Ds 8 has a dx of ASD & ADHD. He is a complex child & ended up at GOSH as local CDC didn't diagnose him. Ds has an I.Q of 136 but socially & emotionally about 3years. Has severe anxiety which manifests as aggression. He's in a SS school, class of 5. 1-1 etc...your getting the picture!

Younger ds is 5. Seemed to be doing fine. Socially & academically. He does have very poor vision. He started to 'misbehave' about 6 months ago in school. He's become very sad. Hates school. Not mixing. Throwing tantrums. Now on reduced hours etc.

School wanted Camhs involved. I called ds8 Dr...basically pushed them to see ds5. Today tbe Dr said she's concerned & it appears ds5 does have 'social & communication issues'. He will be assessed at the local CDC.

He has traits but I really hoped that was part of living with his older brother. I'm so sad at the moment. Im also scared. The system is shit. I know its shit, I've been through it. Ds8 is extreme. I always used that as a positive-iyswim! Ds5 isn't as obvious as ds8. Ds5 isn't coping in school yet I've very little hope of getting him into a ss like ds8 school.

So what im asking is- how do I do it again? How do i work this 'new' system? This section of MN kept me sane & I wish I didn't feel the need to ask for help again but to be honest I've no one to talk to about this. Dp is in denial. Family aren't interested. Im 28 weeks pregnant & struggling...

TIA.

This place is here exactly for the help and support you need, Shelly

By the time we went through the diagnostic process with DS2, a year after DS1, I was pretty much resigned to it all. Our (extended) family just does not produce NT males!

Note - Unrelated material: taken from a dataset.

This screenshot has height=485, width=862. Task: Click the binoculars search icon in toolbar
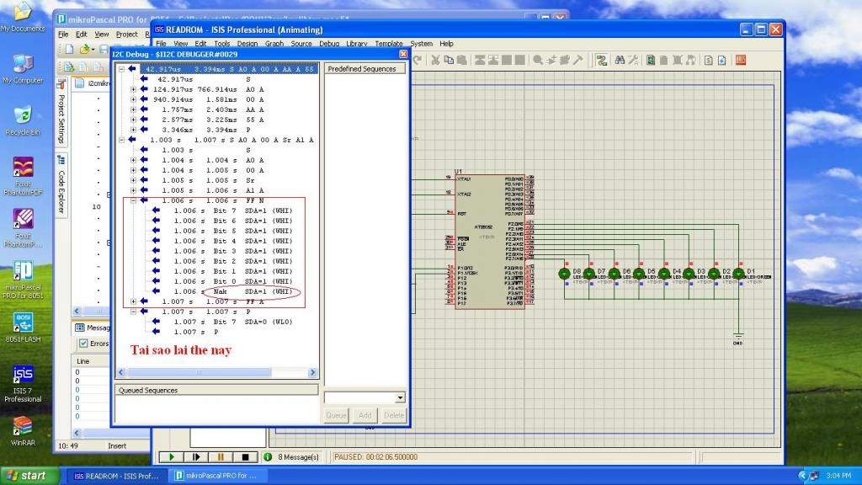(620, 60)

You will do it, you know you will.
As you say your younger ds is very different to your older ds so maybe the different assessment process may be better suited to him.
Shit system it maybe but you have the advantage of experience, so they wont be able to blind you with bullshit!

Totally agree with mymatemax You will do it and having gone through the system once and found how shitty it is, will make you ready and prepared to get through the system again.

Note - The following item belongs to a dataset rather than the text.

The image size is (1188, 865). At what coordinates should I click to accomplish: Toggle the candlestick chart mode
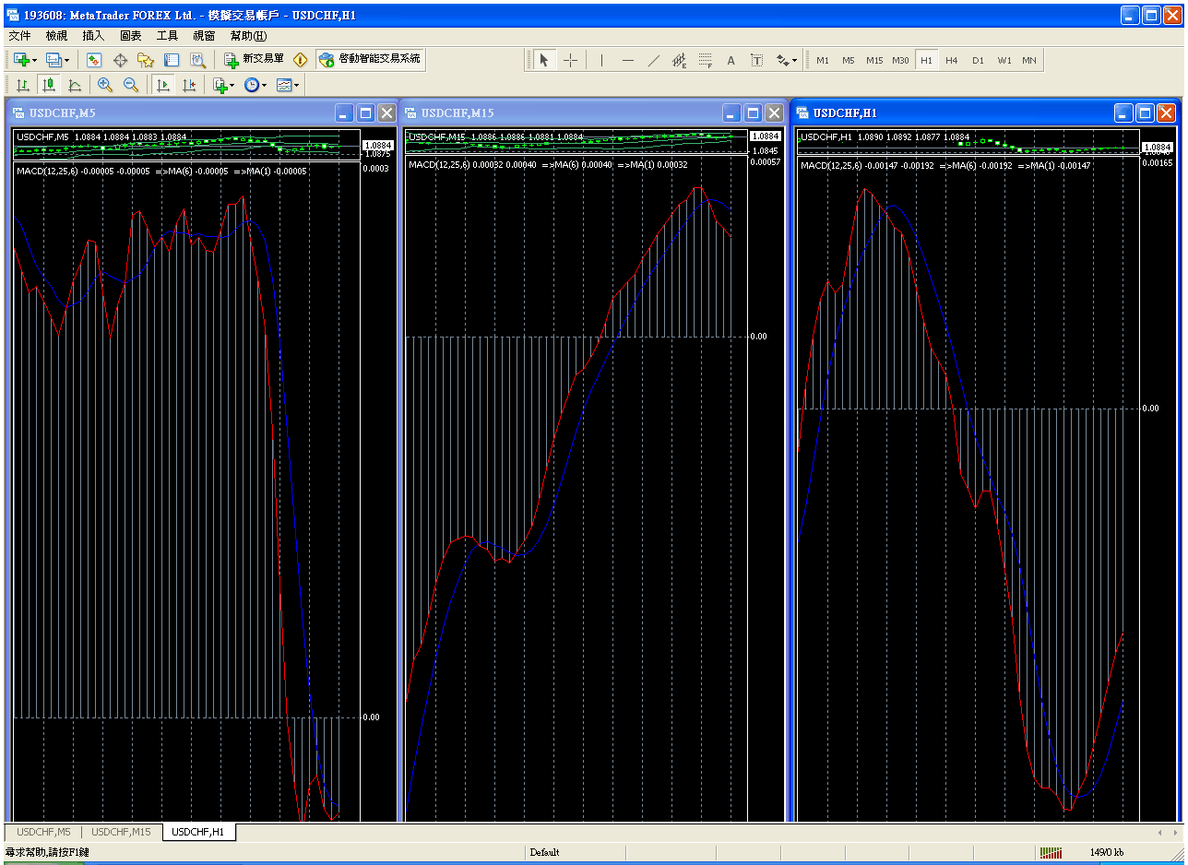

I found it harder emotionally when ds3 was diagnosed than I had done with ds2 but when it came to getting the right help, it was far easier doing it second time around.

ds3 isn't as obvious as ds2 but you know what they are looking for now and you know what you need to emphasise to get the things/services/school you want.

Ah thanks!

Ourye- I was thinking there is only 1 male in my family I would consider NT! Our family was predominantly female until I had my 2ds. My sister has a ds & dd. Dn is 4 & shows traits too...my dad, brother, uncle & grandad all had/have autistic traits.

mymatemax- your right. The Dr we deal with at Camhs is a Senior Consultant. She very influential but a bit fluffy... she was talking about meetings & the E.P. I said to her that's all well & good but ultimately I asked her to help with speeding up the referral to the CDC. I said to her without a diagnosis we are dealing with a child with challenging behaviour. With a diagnosis I am fighting for the rights of an autistic child.

Thanks. I need to get my head round everything & find some other families with more than one child on the spectrum.

eatyourveg do your ds' attend the same school?

Im worried I won't be able to get ds2 the same or equal educational provision as ds1.

They both went to the same two nurseries (sn and ms shared placement) then ds2 went to a unit for asd attached to a ms primary. As ds3 was more able, he went with ds1 to our local rc ms pimary. ds2 included there once a week. I nearly put them together in the unit and had intended going for a 50/50 shared ss/ms place for ds3 but opted for full time ms because he had more role models in ms and the split nursery placement showed he performed better in a ms environment.

When it came to secondary, ds2 went to a ss and ds3 went to a small ms independent though his statement names a local ms.

It can be a hassle having them at different schools and I muddled up letter of the week and show and tell days more times than I can remember but it really is worth the hassle in order for them to get the very best provision for their particular needs. Certainly worked for us.

The statementing process is so much easier the second time around as by then I had figured out what the jargon meant and which phrases were actually euphemisms for things which signified ms or ss.

Two DSs with it. DS1 has AS, Dyspraxia and Dyslexia. DS4 has ASD and is deaf and non verbal. DS1 has a statement and is in MS. DS4 is at a Special School.